■ **Dataset records**
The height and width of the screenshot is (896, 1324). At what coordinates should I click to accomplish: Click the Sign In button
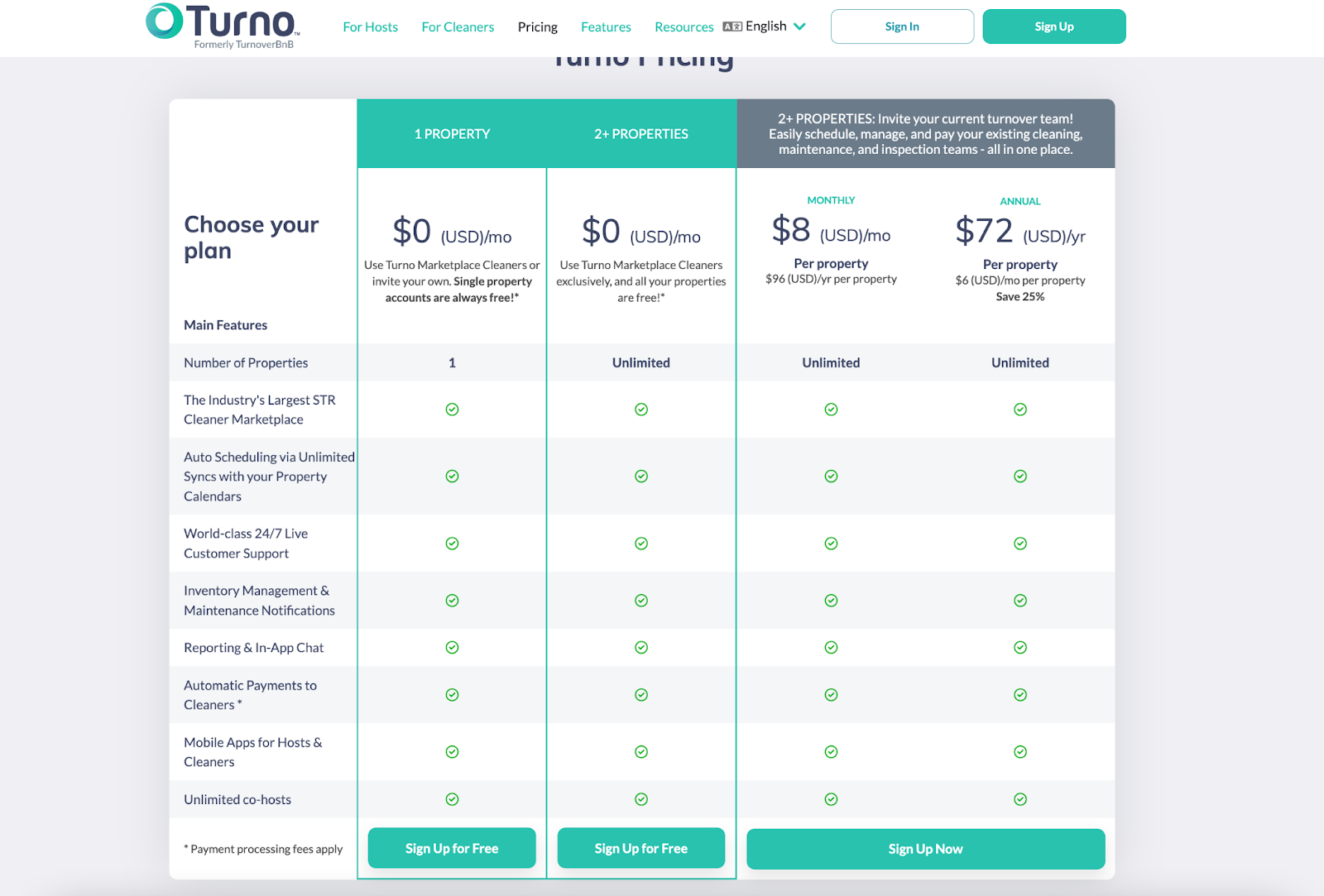901,26
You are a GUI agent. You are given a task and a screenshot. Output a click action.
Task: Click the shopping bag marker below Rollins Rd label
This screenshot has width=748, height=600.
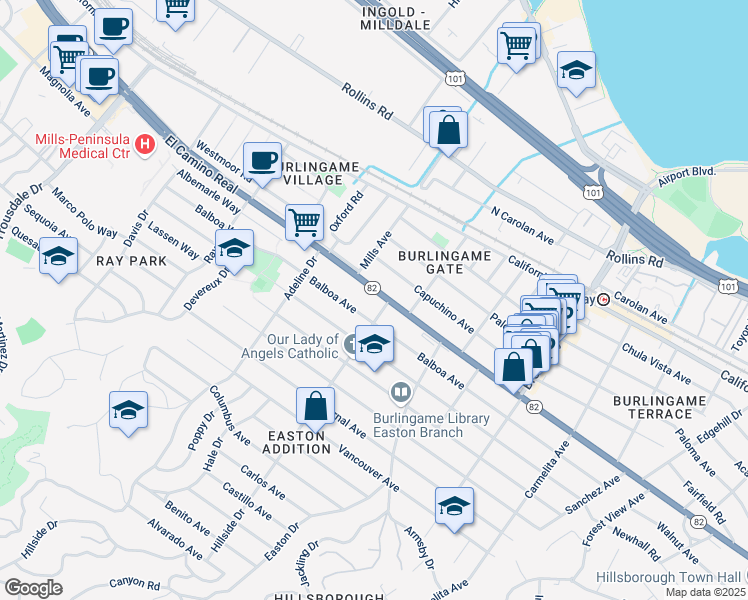[x=449, y=129]
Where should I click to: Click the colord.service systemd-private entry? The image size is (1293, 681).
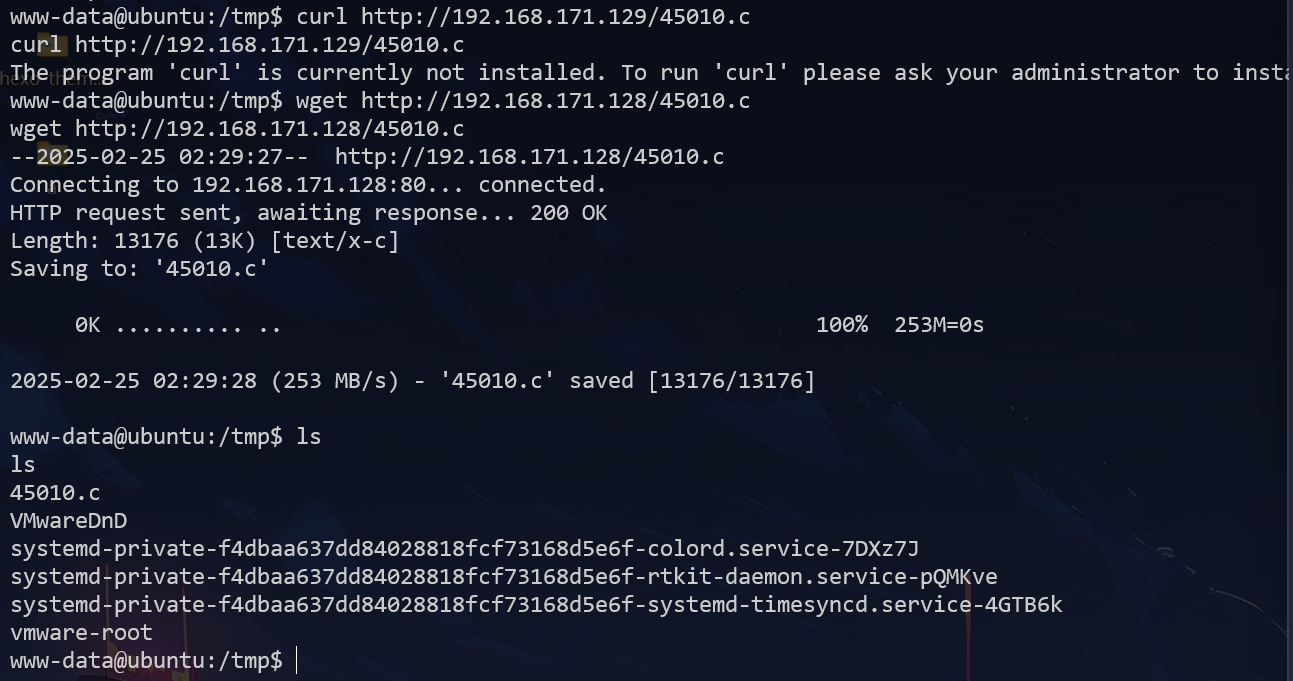tap(464, 549)
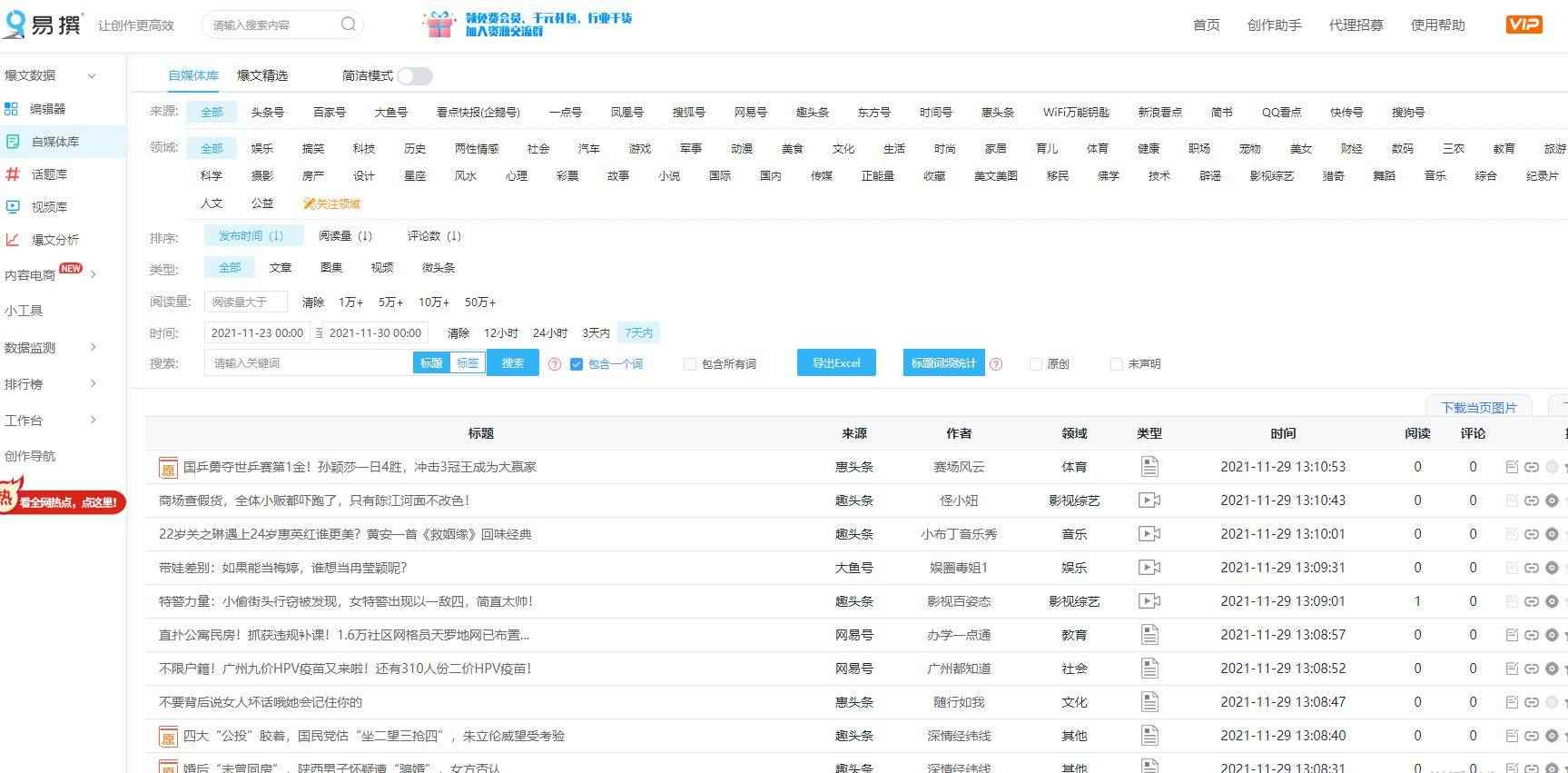1568x773 pixels.
Task: Click the 导出Excel button
Action: [835, 363]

■ **What to work on**
Rewrite every item with "screenshot" swapped for "screen capture" and everything else kept the same. Omit the pictures from your answer.

■ **Solved problem**
The height and width of the screen capture is (896, 1324). At what coordinates should I click to accomplish: Click the Sign In button
901,26
You are a GUI agent. You are given a task and a screen capture. Output a click action.
Task: Click the shopping bag marker below Rollins Rd label
This screen capture has width=748, height=600.
[x=449, y=129]
Where should I click to: Click the colord.service systemd-private entry? The image size is (1293, 681).
tap(464, 549)
1568x773 pixels.
Task: Click the 导出Excel button
Action: [835, 363]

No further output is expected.